Aim: To investigate the correlation between CD141+ dendritic cell (DC) infiltration and clinicopathologic features in human crescentic glomerulonephritis (GN) and to investigate possible underlying mechanisms of injury in a murine model.
Background: CD141+ DCs have recently been identified as a unique myeloid DC subset that plays a significant role in immune regulation. These DCs have been shown to play an important role in murine crescentic GN. However, expression of CD141+ DC in human crescentic GN is unknown. .
Methods: Adult patients with a sole diagnosis of crescentic GN were enrolled in the study. Patients were excluded if they received immunosuppressant therapy before renal biopsy.

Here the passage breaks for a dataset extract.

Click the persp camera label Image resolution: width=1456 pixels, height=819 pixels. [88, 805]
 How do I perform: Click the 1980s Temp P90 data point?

Anti-GBM disease was induced in C57BL/6 mice by injection of nephritic serum. Mice were examined at week 1 and week 3.
Results: In normal human kidney, CD141+DC were rarely present. However, the number significantly increased in patients with crescentic GN (P=0.021). Higher CD141+ DC density was associated with worse serum creatinine (P=0.029) and proteinuria (P=0.038). In contrast to previous studies, which showed myeloid DCs were mainly present in the interstitium, we also found a high number of CD141+ DCs in glomeruli. Similar to humans, we found CD103+ DCs (the murine equivalent of human CD141+ DCs) constituted only 2% of total leucocytes in normal murine kidneys. In murine anti-GBM disease, the number and proportion of kidney CD103+ DCs was significantly increased (P=0.021). CD103+ DCs were mainly present in the interstitium. We are examining pathological correlations and pathogenic mechanisms of CD 103+ DCs in this model.
Conclusions: Our data suggest that CD141+ DCs may play an important role in crescentic GN.